Input data START

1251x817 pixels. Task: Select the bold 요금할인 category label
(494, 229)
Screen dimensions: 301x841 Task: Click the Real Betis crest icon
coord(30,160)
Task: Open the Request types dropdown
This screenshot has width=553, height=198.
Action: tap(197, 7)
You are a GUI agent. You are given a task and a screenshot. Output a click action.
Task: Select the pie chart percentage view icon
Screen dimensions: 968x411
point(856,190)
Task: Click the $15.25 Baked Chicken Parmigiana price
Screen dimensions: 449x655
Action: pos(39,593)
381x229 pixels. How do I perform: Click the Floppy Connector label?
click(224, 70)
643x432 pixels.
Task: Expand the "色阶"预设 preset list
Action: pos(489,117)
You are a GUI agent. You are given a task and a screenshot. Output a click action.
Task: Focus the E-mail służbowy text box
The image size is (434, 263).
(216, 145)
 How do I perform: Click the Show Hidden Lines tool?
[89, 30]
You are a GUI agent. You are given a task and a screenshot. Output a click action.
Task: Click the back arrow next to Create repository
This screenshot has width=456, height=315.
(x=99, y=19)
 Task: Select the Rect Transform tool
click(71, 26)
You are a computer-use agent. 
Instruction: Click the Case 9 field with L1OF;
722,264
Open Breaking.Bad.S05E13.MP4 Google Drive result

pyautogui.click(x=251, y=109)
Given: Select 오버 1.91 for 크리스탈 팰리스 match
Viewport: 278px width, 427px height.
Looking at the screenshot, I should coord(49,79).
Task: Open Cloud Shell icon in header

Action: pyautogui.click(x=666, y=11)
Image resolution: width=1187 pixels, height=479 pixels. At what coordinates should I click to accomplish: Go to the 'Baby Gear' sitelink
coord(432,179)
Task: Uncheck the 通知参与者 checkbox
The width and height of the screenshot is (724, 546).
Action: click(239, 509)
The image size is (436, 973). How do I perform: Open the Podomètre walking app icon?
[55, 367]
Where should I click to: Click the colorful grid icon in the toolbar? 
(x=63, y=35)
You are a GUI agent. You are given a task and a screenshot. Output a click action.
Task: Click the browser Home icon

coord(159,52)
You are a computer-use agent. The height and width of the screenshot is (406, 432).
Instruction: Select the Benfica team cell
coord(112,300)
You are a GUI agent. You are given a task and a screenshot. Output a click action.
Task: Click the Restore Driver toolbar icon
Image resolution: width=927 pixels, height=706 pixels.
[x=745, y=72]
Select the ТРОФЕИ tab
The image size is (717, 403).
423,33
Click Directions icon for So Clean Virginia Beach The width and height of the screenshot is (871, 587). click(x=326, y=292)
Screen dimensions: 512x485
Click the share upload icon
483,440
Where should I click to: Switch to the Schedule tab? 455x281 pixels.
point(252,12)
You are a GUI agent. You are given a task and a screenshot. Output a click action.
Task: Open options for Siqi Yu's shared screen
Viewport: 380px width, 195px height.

Input data END

> Task directions: Search the records above for the word "computer", then say how many lines contain it. Give the number alone.

> Result for this task: 2